I can think of four specific and very different "post-apocalypse" (PA) settings that show differences in how one could approach the genre.
The Morrow Project is a straight-up PA setting. Except the PCs aren't from that setting. They were put in stasis before the fall. The idea is they are a well-trained, well equipped team that's supposed to help rebuild things immediately after the collapse. Only… they don't wake up for 150 years. This is closer to what you are saying you don't want. This is kind of what I consider a "baseline" for PA.
Deadlands is a setting that sort of resembled wild west fiction, except with magic. Technically, it isn't considered a (PA) setting. But if you look at the game's timeline, magic is introduced. Chaos ensued. Now you have magic-users and gunslingers and shaman and… Yeah. It is a PA world. Or it would be to anyone who lived through the introduction of magic. The idea here would be to explore not the PA aspects, but how life differs in the 1800s of this world with the 1800s of real history.
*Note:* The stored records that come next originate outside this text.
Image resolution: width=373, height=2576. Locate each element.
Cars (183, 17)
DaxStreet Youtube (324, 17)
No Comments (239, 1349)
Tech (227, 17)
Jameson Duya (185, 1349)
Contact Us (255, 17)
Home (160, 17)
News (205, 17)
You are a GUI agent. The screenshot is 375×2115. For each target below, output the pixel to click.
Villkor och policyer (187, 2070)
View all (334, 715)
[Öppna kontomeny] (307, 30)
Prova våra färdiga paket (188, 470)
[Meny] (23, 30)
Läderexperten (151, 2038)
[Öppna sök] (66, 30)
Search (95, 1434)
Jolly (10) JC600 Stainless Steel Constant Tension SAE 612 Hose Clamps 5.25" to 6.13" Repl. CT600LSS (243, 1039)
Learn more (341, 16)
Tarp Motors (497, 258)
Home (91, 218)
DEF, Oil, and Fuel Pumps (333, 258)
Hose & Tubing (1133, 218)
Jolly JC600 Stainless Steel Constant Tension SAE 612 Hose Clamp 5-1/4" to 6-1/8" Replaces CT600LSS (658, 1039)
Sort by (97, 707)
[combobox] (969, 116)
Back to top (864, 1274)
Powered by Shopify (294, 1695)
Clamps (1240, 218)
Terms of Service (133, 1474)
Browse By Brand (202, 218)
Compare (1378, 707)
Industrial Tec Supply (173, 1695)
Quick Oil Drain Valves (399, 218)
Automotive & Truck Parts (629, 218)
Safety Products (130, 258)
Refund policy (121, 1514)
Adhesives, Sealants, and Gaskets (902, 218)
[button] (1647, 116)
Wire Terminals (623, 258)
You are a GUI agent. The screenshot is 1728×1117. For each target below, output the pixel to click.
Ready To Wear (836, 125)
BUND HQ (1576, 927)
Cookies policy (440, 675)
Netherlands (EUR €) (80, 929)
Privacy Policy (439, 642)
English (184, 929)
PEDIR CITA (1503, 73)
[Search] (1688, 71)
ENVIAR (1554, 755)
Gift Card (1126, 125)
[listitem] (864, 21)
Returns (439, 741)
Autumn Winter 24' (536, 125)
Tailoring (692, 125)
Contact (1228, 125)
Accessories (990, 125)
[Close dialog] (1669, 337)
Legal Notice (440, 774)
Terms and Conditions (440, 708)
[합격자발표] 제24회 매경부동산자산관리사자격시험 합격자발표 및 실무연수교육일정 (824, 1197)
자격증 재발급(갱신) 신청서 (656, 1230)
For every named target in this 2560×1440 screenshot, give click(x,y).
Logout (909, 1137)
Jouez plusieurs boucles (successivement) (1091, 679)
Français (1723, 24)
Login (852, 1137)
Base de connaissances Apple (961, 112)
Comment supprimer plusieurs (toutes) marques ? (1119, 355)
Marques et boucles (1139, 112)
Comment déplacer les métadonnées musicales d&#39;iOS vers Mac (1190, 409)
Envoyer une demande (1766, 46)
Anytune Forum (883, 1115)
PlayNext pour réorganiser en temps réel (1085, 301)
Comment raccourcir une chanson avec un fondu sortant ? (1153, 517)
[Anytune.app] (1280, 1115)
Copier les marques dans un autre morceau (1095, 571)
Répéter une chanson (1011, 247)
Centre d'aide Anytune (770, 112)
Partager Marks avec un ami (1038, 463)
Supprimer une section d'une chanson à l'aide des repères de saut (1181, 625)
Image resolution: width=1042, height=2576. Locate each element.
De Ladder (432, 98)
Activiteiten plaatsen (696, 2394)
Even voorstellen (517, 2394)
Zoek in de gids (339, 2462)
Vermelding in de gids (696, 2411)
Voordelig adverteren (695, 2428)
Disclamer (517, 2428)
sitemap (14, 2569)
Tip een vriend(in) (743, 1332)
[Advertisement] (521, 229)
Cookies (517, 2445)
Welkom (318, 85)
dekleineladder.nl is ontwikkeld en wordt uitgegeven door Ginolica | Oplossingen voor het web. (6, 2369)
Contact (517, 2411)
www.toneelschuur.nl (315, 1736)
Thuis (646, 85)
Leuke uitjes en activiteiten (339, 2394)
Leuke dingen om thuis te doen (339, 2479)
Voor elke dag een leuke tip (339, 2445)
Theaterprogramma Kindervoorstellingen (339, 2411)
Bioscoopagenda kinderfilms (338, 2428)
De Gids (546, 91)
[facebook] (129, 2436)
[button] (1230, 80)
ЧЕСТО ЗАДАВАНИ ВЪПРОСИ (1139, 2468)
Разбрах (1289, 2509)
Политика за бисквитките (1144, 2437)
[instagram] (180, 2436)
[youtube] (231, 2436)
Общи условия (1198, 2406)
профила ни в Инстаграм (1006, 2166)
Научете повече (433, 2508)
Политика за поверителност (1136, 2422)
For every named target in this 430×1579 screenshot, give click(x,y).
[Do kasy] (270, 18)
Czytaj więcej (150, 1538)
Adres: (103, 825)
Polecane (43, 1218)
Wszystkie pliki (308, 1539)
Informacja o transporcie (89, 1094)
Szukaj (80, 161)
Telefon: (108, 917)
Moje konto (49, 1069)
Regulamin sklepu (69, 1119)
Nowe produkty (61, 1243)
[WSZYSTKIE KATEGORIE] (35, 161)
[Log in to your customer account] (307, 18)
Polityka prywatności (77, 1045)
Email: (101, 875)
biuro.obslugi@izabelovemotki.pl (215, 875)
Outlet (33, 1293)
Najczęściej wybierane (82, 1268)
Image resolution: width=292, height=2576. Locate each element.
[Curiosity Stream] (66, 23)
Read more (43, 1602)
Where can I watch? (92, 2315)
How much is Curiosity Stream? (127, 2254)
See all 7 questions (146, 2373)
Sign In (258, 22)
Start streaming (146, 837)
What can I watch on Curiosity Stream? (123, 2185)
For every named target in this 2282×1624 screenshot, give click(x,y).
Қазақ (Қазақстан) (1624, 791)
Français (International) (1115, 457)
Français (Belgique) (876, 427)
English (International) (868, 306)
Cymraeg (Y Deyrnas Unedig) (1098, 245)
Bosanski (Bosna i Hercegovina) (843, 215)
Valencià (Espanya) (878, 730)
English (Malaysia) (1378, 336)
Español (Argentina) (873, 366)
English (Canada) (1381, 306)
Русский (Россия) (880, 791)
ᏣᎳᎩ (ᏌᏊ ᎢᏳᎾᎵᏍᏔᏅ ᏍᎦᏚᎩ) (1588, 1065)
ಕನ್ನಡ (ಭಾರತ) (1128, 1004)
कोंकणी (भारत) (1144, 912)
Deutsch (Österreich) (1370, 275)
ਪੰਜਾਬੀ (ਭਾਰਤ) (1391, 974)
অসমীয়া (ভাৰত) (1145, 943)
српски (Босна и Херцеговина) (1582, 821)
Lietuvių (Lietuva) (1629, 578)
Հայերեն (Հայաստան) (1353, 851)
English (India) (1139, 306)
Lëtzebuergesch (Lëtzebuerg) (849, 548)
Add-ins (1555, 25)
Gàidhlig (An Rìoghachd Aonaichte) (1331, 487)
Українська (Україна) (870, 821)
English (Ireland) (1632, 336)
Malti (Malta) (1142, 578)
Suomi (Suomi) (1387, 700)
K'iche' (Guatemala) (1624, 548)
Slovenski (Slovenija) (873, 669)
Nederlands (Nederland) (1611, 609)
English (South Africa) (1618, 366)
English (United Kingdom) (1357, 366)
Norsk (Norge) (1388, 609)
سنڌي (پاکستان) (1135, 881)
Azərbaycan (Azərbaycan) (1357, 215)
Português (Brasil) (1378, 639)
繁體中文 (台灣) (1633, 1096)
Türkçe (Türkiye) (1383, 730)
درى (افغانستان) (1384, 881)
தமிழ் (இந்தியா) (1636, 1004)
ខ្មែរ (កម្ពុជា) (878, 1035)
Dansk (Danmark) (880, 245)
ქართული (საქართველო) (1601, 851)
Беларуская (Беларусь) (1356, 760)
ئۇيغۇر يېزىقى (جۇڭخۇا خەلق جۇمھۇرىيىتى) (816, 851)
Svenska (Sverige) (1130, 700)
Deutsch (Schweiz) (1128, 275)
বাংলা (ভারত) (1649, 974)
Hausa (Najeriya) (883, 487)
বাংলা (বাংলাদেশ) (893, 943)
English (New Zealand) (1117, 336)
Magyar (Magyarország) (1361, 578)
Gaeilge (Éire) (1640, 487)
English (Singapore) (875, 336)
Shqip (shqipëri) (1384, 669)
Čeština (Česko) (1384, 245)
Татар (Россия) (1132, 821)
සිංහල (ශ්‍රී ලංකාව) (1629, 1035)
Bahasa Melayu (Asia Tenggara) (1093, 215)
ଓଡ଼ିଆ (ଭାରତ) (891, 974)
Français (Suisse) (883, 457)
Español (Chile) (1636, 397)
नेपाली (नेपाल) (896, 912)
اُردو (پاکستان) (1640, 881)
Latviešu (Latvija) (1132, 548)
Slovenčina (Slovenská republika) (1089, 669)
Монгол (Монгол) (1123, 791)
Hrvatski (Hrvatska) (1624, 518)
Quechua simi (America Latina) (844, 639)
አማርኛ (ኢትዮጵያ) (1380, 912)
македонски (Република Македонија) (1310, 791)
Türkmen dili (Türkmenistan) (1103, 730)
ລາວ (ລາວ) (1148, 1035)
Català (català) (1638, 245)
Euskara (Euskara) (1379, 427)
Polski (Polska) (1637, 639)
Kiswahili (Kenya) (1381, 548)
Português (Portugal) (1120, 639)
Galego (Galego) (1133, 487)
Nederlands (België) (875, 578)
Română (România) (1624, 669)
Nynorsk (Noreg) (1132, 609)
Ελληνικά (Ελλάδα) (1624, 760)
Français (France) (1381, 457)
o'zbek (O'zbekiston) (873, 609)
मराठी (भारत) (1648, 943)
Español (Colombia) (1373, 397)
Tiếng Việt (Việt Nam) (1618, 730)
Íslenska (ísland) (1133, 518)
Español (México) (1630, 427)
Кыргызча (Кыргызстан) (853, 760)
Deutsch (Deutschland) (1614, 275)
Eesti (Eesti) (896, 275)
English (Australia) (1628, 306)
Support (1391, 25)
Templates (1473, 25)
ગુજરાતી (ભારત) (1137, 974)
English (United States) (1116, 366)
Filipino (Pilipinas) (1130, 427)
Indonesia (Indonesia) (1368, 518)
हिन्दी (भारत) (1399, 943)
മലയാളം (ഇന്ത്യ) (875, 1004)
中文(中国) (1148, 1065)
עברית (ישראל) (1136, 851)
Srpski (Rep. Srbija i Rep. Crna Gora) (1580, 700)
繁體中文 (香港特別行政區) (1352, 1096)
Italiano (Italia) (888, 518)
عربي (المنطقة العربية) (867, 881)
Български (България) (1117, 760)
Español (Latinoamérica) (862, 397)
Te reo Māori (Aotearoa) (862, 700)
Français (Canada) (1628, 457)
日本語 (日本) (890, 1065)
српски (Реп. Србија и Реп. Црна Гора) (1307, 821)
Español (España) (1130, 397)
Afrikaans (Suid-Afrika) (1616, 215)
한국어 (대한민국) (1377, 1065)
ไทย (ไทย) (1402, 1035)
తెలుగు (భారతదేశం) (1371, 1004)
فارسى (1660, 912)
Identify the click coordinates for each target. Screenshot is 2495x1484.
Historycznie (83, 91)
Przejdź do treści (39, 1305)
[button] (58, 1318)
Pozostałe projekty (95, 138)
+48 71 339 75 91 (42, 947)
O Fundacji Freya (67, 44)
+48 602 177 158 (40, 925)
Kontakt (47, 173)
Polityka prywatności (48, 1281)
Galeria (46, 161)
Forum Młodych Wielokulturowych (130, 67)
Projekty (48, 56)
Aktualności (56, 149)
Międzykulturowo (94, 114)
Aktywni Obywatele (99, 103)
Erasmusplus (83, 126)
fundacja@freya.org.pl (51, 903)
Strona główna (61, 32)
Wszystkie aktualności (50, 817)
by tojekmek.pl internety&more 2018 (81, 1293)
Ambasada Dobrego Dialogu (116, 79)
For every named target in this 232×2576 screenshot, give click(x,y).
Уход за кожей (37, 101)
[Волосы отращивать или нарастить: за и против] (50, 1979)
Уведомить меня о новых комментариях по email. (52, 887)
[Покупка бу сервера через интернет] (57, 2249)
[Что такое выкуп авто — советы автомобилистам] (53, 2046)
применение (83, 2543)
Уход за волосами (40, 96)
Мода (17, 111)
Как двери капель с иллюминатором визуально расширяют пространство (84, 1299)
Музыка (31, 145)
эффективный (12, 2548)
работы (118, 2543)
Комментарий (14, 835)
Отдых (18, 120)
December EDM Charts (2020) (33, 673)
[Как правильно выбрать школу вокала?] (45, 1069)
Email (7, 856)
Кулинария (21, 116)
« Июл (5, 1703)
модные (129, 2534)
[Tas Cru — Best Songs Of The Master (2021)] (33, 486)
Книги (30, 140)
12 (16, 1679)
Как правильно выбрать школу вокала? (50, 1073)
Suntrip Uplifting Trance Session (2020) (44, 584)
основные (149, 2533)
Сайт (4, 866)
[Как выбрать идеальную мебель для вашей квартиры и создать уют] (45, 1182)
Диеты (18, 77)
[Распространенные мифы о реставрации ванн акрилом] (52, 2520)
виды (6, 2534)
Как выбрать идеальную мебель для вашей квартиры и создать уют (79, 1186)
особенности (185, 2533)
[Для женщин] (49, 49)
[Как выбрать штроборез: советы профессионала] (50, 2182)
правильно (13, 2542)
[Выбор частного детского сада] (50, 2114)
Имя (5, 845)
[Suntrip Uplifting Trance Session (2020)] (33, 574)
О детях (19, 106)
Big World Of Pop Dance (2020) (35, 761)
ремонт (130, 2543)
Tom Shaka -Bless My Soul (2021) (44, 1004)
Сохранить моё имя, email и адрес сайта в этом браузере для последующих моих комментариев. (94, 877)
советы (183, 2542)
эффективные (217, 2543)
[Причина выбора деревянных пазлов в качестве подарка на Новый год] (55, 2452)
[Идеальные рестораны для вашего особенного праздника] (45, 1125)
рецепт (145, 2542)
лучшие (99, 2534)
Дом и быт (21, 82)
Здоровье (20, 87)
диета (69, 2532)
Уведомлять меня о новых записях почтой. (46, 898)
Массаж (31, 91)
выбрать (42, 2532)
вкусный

ShadowRun like Deadlands, introduces magic to a futuristic sci-fi world in a big cataclysmic event. Again not technically a PA RPG, but given how dark the world is in SR, I think the label fits. By shifting from the out-of-box timeline to one right after the introduction of magic into the world, it would be hard to argue against it as a PA setting. I mean, nations collapsed, entire regions of the world became uninhabitable… So again we could use this as a way to explore how the mega-corps rose to power over nations, and how the fantasy elements vied for power with existing entities.
Another take is Numenera. This is closer to a true fantasy world, except that artifacts are everywhere from a previous, high-tech, age. That age left behind things like nanobots and other technobabbly-goodness that now acts like magic, since no one can really understand it anymore. Again, though, it isn't technically presented as a PA setting. It was more of a "high fantasy RPGs are quirky because they introduce so many historic anachronisms. So solved that by…" But given that the previous ages were high-science and this age is basically not, it can be considered in the PA realm.
I think the above advice, "Don't say apocalypse", is key, no matter what. Sure, you need to keep at least some tropes, like the difficulties in acquiring high-end goods without a global economy, or the lack of high quality medicines, or the reduction in personal safety… But if you just set the game in a smallish town, with no mention of an apocalypse, then the players will explore that world without acting out the tropes. Eventually, they'll figure it out if they explore well enough and you describe it right. But they won't know at first.
Another idea that may help you is to look at the key, obvious, tropes from the PA worlds, then decide how to subvert those tropes. Especially the ones that don't make sense to you. Like "Mad Max" has muscle cars that get like 5 miles to the gallon, and everyone has one and everyone guns their engines constantly like gas is essentially free. So how does that work? What's the trick here? How can you use that to mess with the heads of anyone trying to understand the PA genre you're using?